The dreadful thought of losing this place was probably the most heart-sickening thing of 2008, even more than thinking I’d lose the business. Those stupid unfinished cabinets are MY unfinished cabinets! But today – that threat went away when CRB told me the funds were available right away. And while I recognize the tradition of not speaking too soon...crappy economy and uncertain future in mind, I feel confident that the threat is gone for good.
[Insert deep sigh of relief here]
But where I basically knew this day was coming, today also held a totally unexpected surprise...
The other overwhelming misery of 2008 was the loss of a very dear and precious friend. (see Baldur the Beautiful is Dead from early last year) It’s not like he died, but honestly...it felt like that. Our parting had so very much pain for me. It was a long drawn out thing that seemed like it just kept hitting me over and over. I haven’t had grief like that, maybe ever. Even when Odin was in the hospital, that was intense and awful for a couple weeks but there was a happy ending. This was slow and lingering and every week seemed to bring a new and deeper layer of hurt. And there was no happy ending, if indeed there was any kind of ending. The whole thing kind of boiled away until everybody involved was exhausted and bruised beyond recognition. (By the way, I’m well aware that I was in no way the only person hurt nor the most hurt...but like this is my blog...)
This man was one of my best friends and in al of that I didn’t know if I would ever see him again, much less if we would ever speak. I remember that point about six months ago where the grief of a traumatic event finally catches up and overcomes your ‘everything is fine’ face and I was screaming and balling in front of all the monkeys as I had to give all of that to God...poor monkeys.
So yesterday this guys calls me as my pilgrimage has been put on hold due to a bum alternator. (OK – he texted me...come to think of it, I’m not sure that he ever actually uses his phone for talking). I hadn’t heard a peep out of him in about 14 months and he calls/texts yesterday. ‘Hmmm’ I think, ‘could this be the Lord?’ and I think, “well I don’t know what’s on this guy’s mind. Could be good...could be bad.” but in the spirit of taking the adventure God was giving I managed to meet with him this afternoon.
Without getting into all the gory details – it was good.
We were able to make peace, and I think it’s a genuine peace not just a paper job.
[Insert deep sigh of relief here]
There’s a lot more to say about that, but at the moment it seems premature – like talking out of school or something, so you’ll just have to settle for the notion that the meeting went well.

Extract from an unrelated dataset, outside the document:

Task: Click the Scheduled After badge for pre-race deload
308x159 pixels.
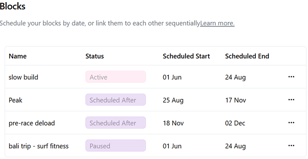Action: 116,123

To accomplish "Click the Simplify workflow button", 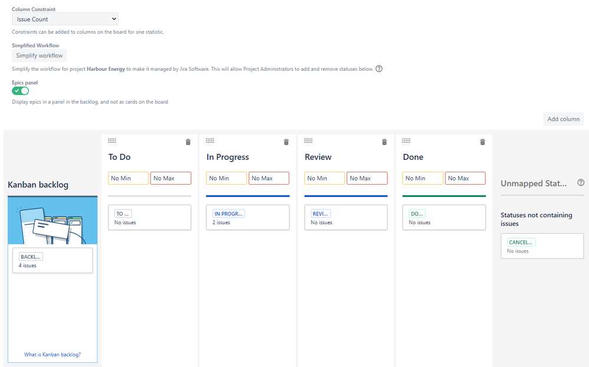I will 40,55.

So today the two deepest hurts of the last year, which was full of hurts, were set like broken bones. And they both have this feel to them like I don’t yet comprehend how important today will seem in a year or five years. Like things happened today that will have major implications in the future. But time will have to tell because for me...it’s just a dose of good medicine that I really needed.
Was this part of the pilgrimage that God called me on? Was this part of his plan all along? I don’t know.
But I am confident that both events were directly created by Him and for his purposes and glory. So either way I’m a happy camper (or non-camper since I’m home and not in the back of my Jeep...)
Still – the rest of this week was set aside for His adventure and I plan to be faithful to that. A few things come to mind in how I might still wing a trip down there and I may still decide to do something of a long shot, but I first want to wait and see what happens next. Rather than force my agenda or my destination, I’m happy to play this by ear and hang on for the ride.